Il faut que ça sorte pour que l’on s’en rende vraiment compte: l’un des groupes live les plus monstrueux de l’univers sort son premier concert en son, en images, et en sueur, après plus de vingt ans de carrière. Damn! Si ce n’est de nombreux disques pirates de plus ou moins bonne qualité, une poignée de maxis, bootlegs ou compilations intégrant quelques minutes enregistrées en festival, les Prodigy ne comptent pas un seul album live à leur catalogue: incroyable mais vrai… Ils pallient donc aujourd’hui à ce vide intersidéral en enrichissant de fort belle manière ce champ de mines qui leur sert de discographie. Après un « Always Outnumbered, Never Outgunned » en demi-teinte, on avait peur de (l’ultime ?) retour de Liam, Maxim et Keith. « Invaders Must Die« , leur dernier album en date, vint pourtant lourdement les couronner, grâce à un retour aux sources futuriste comme on en voit rarement.

Le 24 juillet 2010, leur Warrior’s Dance Festival – point d’orgue de leur tournée – affichait sold out pour entendre leurs plus grosses boucheries au Milton Keynes Bowl, fameux réceptacle à concerts au Royaume-Uni. Accompagné d’un batteur et d’un guitariste, le trio joue son best of devant un public rendu sauvage par ce big beat de collection devenu intemporel.
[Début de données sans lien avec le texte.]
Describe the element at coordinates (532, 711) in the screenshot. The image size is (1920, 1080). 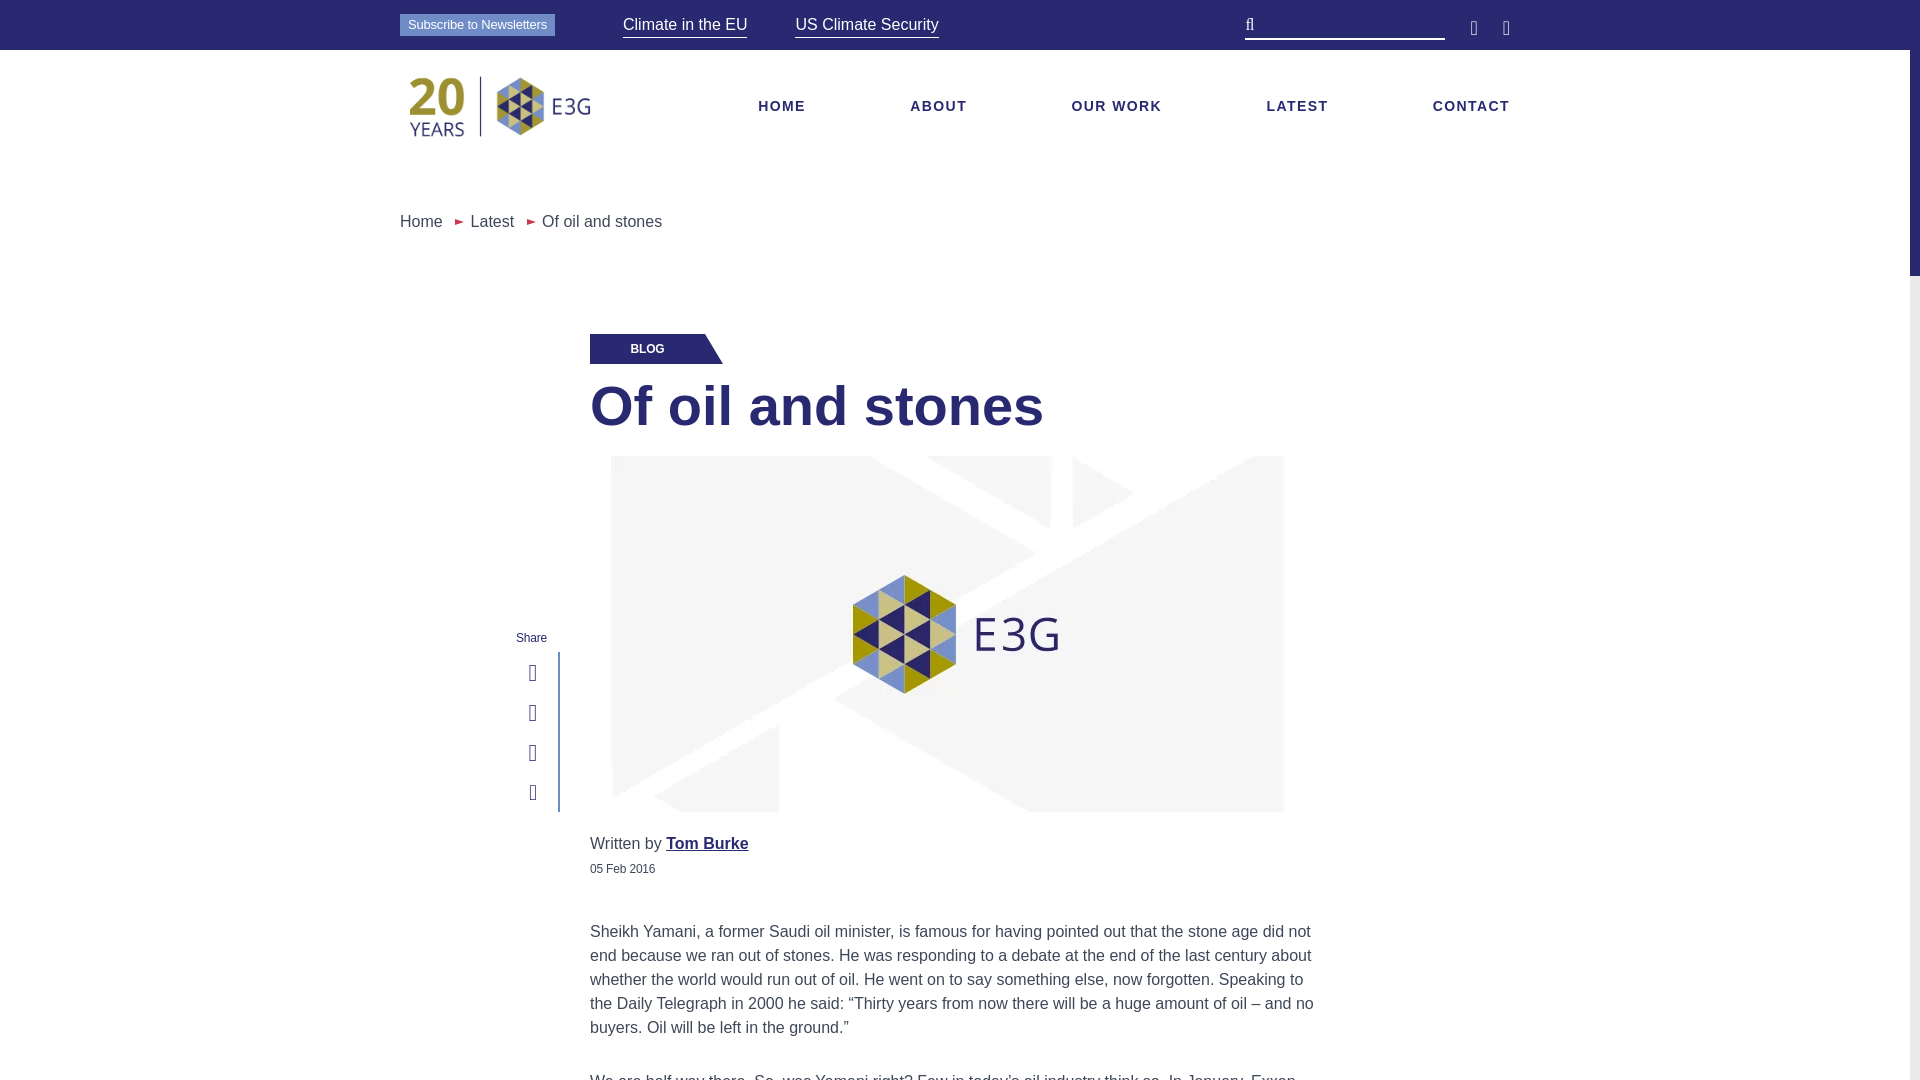
I see `Tweet It` at that location.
Ainsi, les meilleurs passages de leur dernier opus répondent à l’appel de ce pack CD/DVD (même Blu-Ray pour les perfectionnistes): le tube « Omen », le rétro « Warrior’s Dance », le coup de poing « Invader’s Must Die », ou la drum’n bass mammouth « Run With The Wolves » voient leur puissance décuplée au contact des projecteurs. Même si on peut leur reprocher de les sortir à chaque fois de leur veston troué, les classiques vont bon train, et vous n’échapperez pas aux « Firestarter », « Breathe », « Their Law » et autre « Smack My Bitch Up » qu’on ne présente plus. Flashback: un « Everybody In The Place » ainsi qu’un « Out Of Space » de 1992, et la boucle est bouclée…

Entre quelques prises des gaillards en backstage, le DVD offre également des morceaux choisis de leur tournée mondiale capturés entre Brésil, France et Japon, avec notamment un petit « Poison » qui fait mal là où ça fait du bien. Préparez donc psychologiquement votre lecteur DVD et votre 5.1, éloignez les enfants, les voisins, et les vases Ming de votre télé avant d’insérer le disque. Epique et old school.